The woman didn't meet Harold's eyes, not at first. She was fumbling papers and a purse in her hands, and Harold saw, a pair of glasses as well. That she didn't drop anything seemed a minor miracle to Harold. She looked up, with eyes cascading the color of rainbows, eyes without pupils, and gasped.
"Please don't kill me." she said. "I'm only here because... uhm... because..." She thrust one of the papers at him.
"Oh, renewal for registration sticker. Yes, Ma'am, I can help you with that."
"The sins of vanity condemn her soul. You should reap it, if you belonged here." Madge said. Harold could actually hear the words Madge said, and worse, smell her sulphurous aura. And he seemed to be the only one who saw Madge's cloven hooves as anything other than shoes.
"I'll remember that, Madge, thank you." Harold replied. Harold had learned years earlier that trying to tell people about the things that only he could see or hear or otherwise perceived would land him in front of a very special kind of doctor. The shrinks had called it "a vivid imagination coupled with a need for attention". Whatever. People didn't want to know, and Harold certainly wasn't trying to force them to it.
"This is my domain." Madge said, but didn't move from her desk.
"Yes ma'am." Harold said. "You ARE absolutely in charge."
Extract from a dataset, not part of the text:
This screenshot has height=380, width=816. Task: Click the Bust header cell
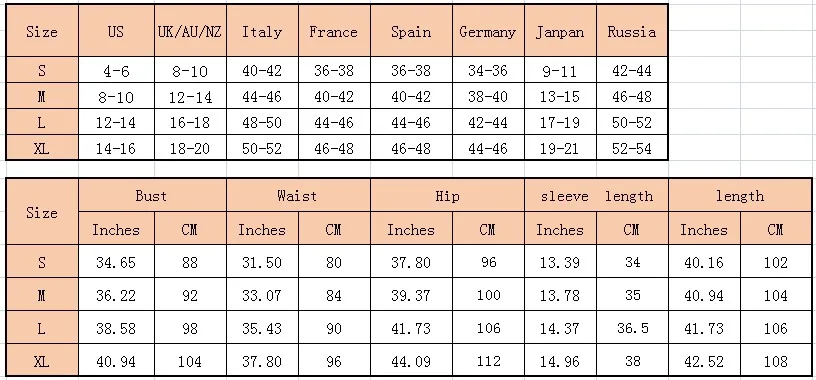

"Oh." the woman said, with obvious relief. "You're a mundane."
"I like your eyes." Harold said to her.
"My... oh, thank you so much."
"May I see your driver's license?" Harold asked.
She juggled things for a while. "Here." she said.
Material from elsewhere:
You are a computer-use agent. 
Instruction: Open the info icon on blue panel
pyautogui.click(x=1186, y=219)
Laura Esteban, her license said. In her photo, her eyes were caught in a shade of green that was more blue on top, and less on bottom. The rest of her features, Harold noted, were more or less normal.
"Has your address changed in the last year?"
"Oh, not at all." she said, looking cautiously at Madge, who was pointedly ignoring her.
Harold went through the other questions, and things went smoothly until Laura tried to pay.
"Might you have any American currency?" he asked. "US dollars?"
"Oh, I... I'm sorry." She leaned in close to the pane of plastic that separated them. "Look, I'll owe you a favor."
"I'm afraid the state doesn't accept that form of currency, ma'am."
Like magic, Madge was there. "A curse on you, soul whose sloth outweighs your greed. Stand aside, and I shall claim... a favor."
"Wait!" Laura said, thrusting a plastic rectangle at him. "Can you accept payment from this instead?"
Madge hissed.
"If it works, ma'am." Harold said, noticing that the end of it was warped and melted, as though only that edge of it had been stuck into an oven.
The credit card worked; Madge slowly stomped off to her desk. "Digital. Banks. Donkey Bong. Dildo Bordellos. Eh! A thousand and one curses upon your houses of filth and lies."
Harold handed over the sticker (the state required only the one), and recited the directions for its use.
Laura nodded eagerly smiling. "Have a blessed day." she said, and left.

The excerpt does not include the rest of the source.